[发明专利]一种快速鉴别东方无线鳎和黑颊无线鳎的分子生物学方法

说明书

本发明涉及分子生物技术领域，解决了通过测序的方法对物种鉴定存在操作繁琐、耗费时间较长的问题，公开了一种快速鉴别东方无线鳎和黑颊无线鳎的分子生物学方法。该方法先分别提取东方无线鳎和黑颊无线鳎的基因组DNA，然后设计扩增ITS区域的通用引物，使用通用引物分别对东方无线鳎和黑颊无线鳎的基因组DNA进行核糖体内转录ITS区扩增反应，得到两者扩增产物，最后分别对两者扩增产物进行琼脂糖凝胶电泳分析，比较扩增产物长度，条带长的为黑颊无线鳎，条带短的为东方无线鳎。本发明直接通过比较序列长度进行物种鉴别，从而免去了测序过程，既节约了成本，大大提高了工作效率。

技术领域

本发明涉及分子生物技术领域，尤其是涉及一种快速鉴别东方无线鳎和黑颊无线鳎的分子生物学方法。

背景技术

东方无线鳎和黑颊无线鳎同属鲽形目舌鳎科无线鳎亚科无线鳎属，形态上非常相近，主要通过背、臀鳍有无黑色横纹，鳃孔高与头高比例进行区分。但是由于其离水后颜色很容易就褪去，且鳞片也很容易脱落，加上通过测量计算，要求十分精密，过程十分繁琐，导致两者很难通过形态特征进行鉴定，因而导致种类鉴定及系统进化上的混乱。

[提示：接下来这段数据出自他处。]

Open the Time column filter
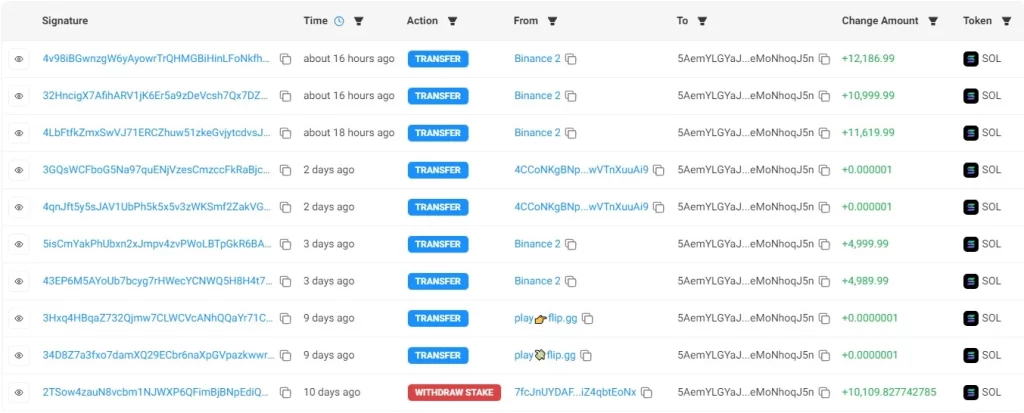coord(359,21)
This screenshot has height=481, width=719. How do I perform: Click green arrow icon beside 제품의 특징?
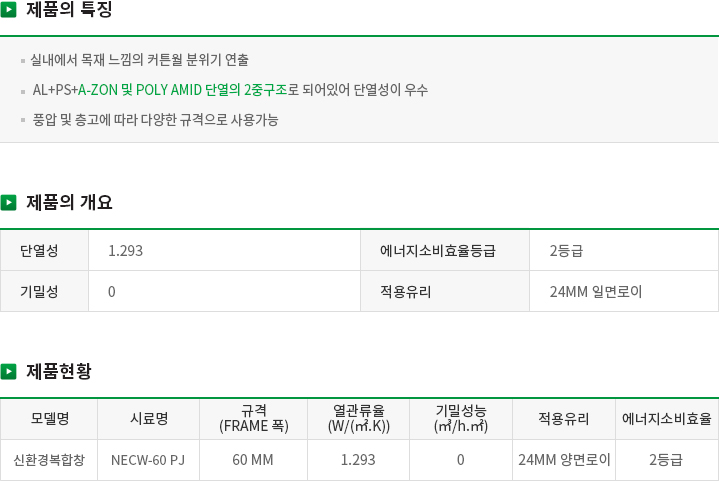[8, 10]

中国专利公开号CN104531688公开了一种蜘蛛线粒体基因组全序列扩增引物及扩增方法，该发明采用的提取蜘蛛基因组的总DNA通过线粒体基因组DNA的长PCR扩增和测序对蜘蛛进行鉴定，但其仅能对蜘蛛进行扩增；此生物品种鉴定必须通过测序才能对物种进行准确判断，操作繁琐，鉴定耗费时间较长，鉴定效率低下。

发明内容

本发明是为了克服现有技术通过测序的方法对物种鉴定存在操作繁琐、耗费时间较长的问题，提供一种能够快速鉴定东方无线鳎和黑颊无线鳎的分子生物学方法，该方法操作简单，成本较低。

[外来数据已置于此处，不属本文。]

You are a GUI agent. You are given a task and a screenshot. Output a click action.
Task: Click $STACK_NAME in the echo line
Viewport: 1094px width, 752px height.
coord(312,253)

为了实现上述目的，本发明采用以下技术方案：一种快速鉴别东方无线鳎和黑颊无线鳎的分子生物学方法，包括以下步骤：

1)分别提取东方无线鳎和黑颊无线鳎的基因组DNA；

2)从Genbank数据库中获取鲽形目舌鳎科鱼类18SrDNA和28SrDNA序列，利用ClustalXv1.83做序列的比对，分别在3’端和5’端找出保守序列用于设计扩增ITS区域的通用引物；

3)使用通用引物分别对东方无线鳎和黑颊无线鳎的基因组DNA进行核糖体内转录ITS区扩增反应，得到两者扩增产物；

4)分别对两者扩增产物进行琼脂糖凝胶电泳分析，比较扩增产物长度，条带长的为黑颊无线鳎，条带短的为东方无线鳎。

核糖体ITS区域(ITS1-5.8S-ITS2)是一段位于核糖体RNA编码基因18S rDNA和28SrDNA中间的一段基因，包括两段非编码区(ITS1和ITS2)和一段编码区(5.8S rDNA)，其进化速率相对较快，在种内基本趋于相似，而在种间则表现出显著的差异，且不同种类的ITS长度差异非常明显，因此可以在两端的18S rDNA和28S rDNA上设计引物，用于扩增两种无线鳎的ITS1-5.8S-ITS2rDNA序列，直接通过凝胶电泳肉眼比较两种无线鳎的ITS1-5.8S-ITS2rDNA序列长度异质性进行种类鉴别，从而免去了测序过程，既省去了繁琐复杂的形态鉴定程序，又节约了成本，更重要的是大大提高了工作效率。

作为优选，所述步骤1)中提取东方无线鳎和黑颊无线鳎的基因组DNA方法为标准酚-氯仿法。

作为优选，所述步骤2)中通用引物的正向引物序列为TCGCTACTACCGATTGGATGGTTTA，反向引物序列为GCTCTTCCCTCTTCACTCG。

作为优选，所述步骤3)中扩增反应体系为：取100ng模板DNA，0.5μL浓度为10μmol/L的正向引物，浓度为0.5μL浓度为10μmol/L的反向引物，2.5μL 10×buffer，1.5μL浓度为25mmol/L的MgCl₂，0.5μL浓度为10mmol/L的dNTP，0.2μL Taq聚合酶混合，加双蒸水至25μL。